One Monarch to Another. He and brother Wilhelm went instead to an ordinary public school in Potsdam. "Our very first report cards," writes His Royal Highness without the suggestion of a double take, "indicated that we were the best of the whole class."
After school the Prussian regimen continued unabated. Lulu was 14 before he was allowed to take a train trip alone. But as soon as he was graduated from high school, he began to catch up with the world around him. He studied hard at the
University of Berlin, and so became the first Ph.D. in the family. Meanwhile, at 19, he fell in love with Actress Lily Damita, and sxercised so hard, trying to overcome a certain stringiness of physique, that he developed heart exhaustion and had to take a two-month holiday.

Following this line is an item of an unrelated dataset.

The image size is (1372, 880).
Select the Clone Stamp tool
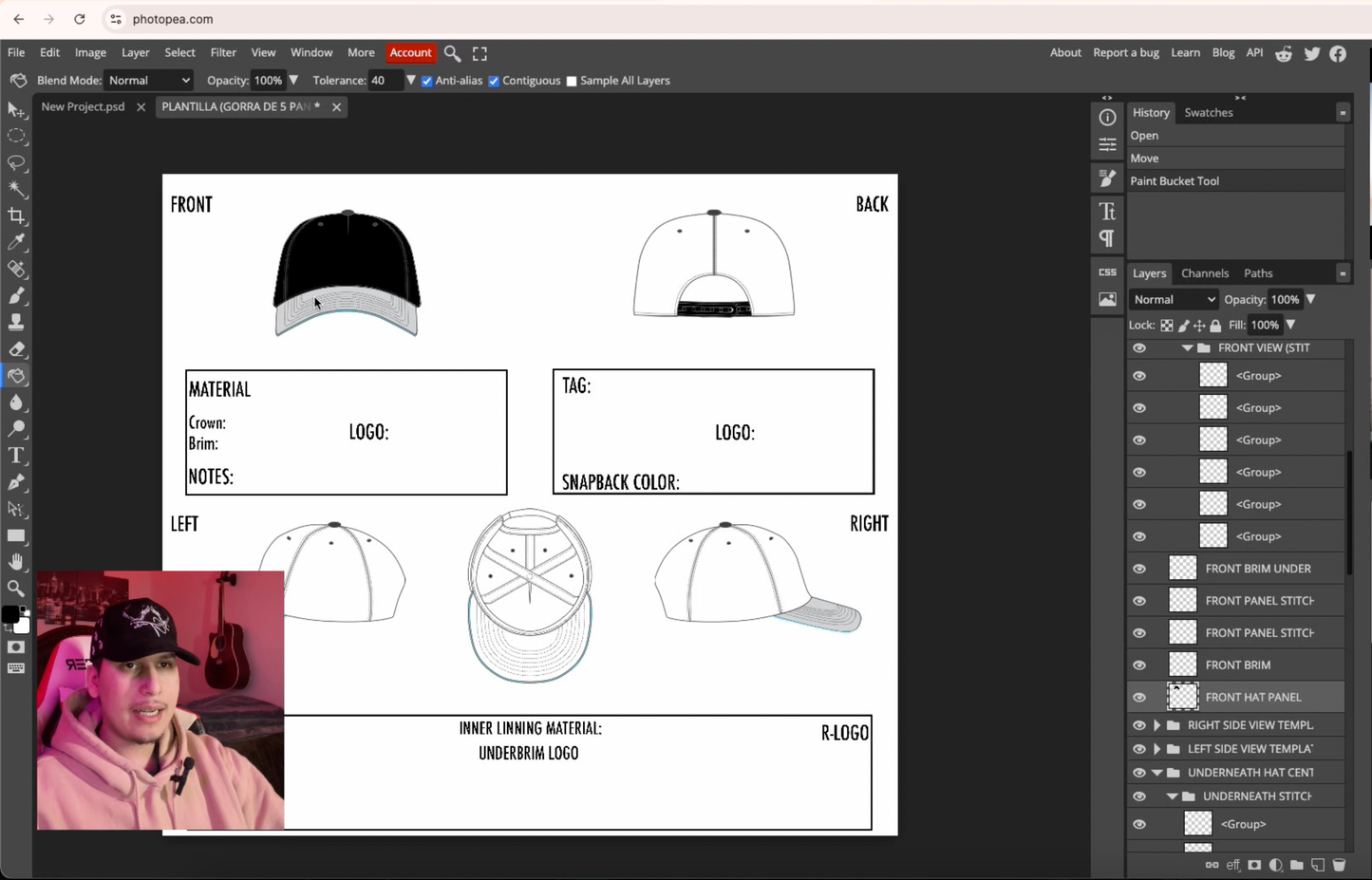[15, 323]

Lulu followed Lily to the U.S., got a job as a Ford mechanic with the romantic idea of becoming self-supporting and marrying her. Grandfather said no, however, and took up the matter with Henry Ford, as one monarch to another. Suddenly Lulu found himself in a Ford plant in Argentina to "cool off."
In the years just before World War II, Lulu took a transport-pilot's license, went to work in the front office of Lufthansa, and joined the Luftwaffe reserve as a pilot. He found his progress blocked at every turn by the Nazis, who feared, he says, to let him become prominent lest he revive royalist feeling in the Reich.
Dearborn Advice. Just before war came, Lulu married Grand Duchess Kira, one of the last of the Romanovs. Through the war, they lived mostly on the family's East Prussian farm with their growing brood of princes and princesses (there are seven of them now). In 1940, when brother Wilhelm was killed in action in Flanders, Lulu became the Hohenzollern heir in his stead. In 1944 he barely escaped the Russian advance, and almost got nabbed by the Nazis too for knowing a thing or two (not much more) about the bomb plot on Hitler's life.
Lulu says nothing about his chances for the German throne, and he gives the impression that he is not wasting much effort in that direction. He seems to be following a shrewd piece of advice that was given him one day by a Ford employee at Dearborn: "Louis, my boy," he said, "never forget this. If you keep your [backside] flat on the ground, you cannot fall very far."